%%
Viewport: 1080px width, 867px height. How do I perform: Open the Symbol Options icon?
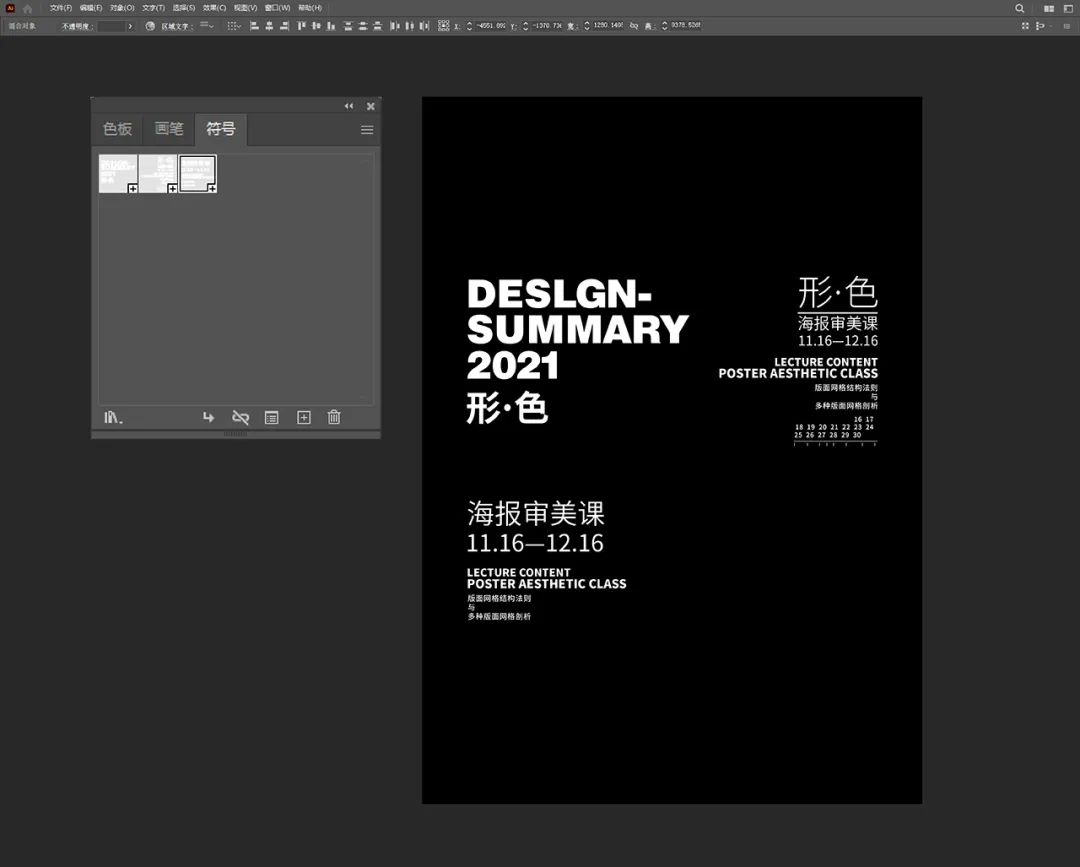point(271,417)
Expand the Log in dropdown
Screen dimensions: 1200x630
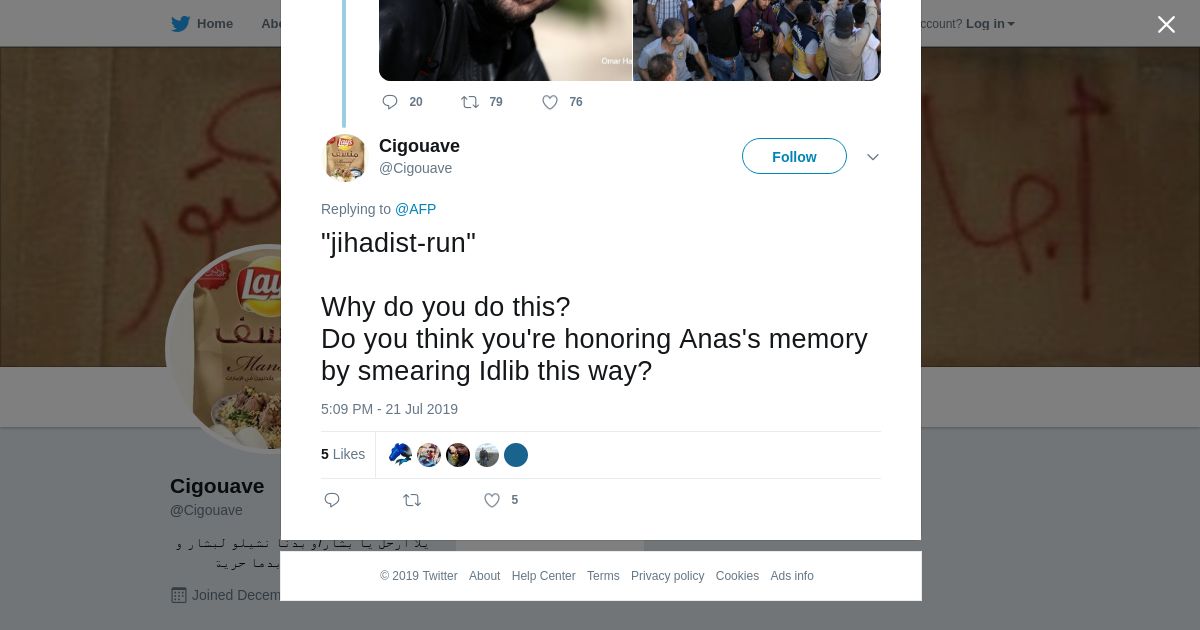pyautogui.click(x=990, y=24)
%%
_Assigned task_
Please write out exactly the lines from the one containing "Expand the Log in dropdown" through the last line of the records above, and leave out any pictures.

_Result below_
Expand the Log in dropdown
Screen dimensions: 1200x630
pyautogui.click(x=990, y=24)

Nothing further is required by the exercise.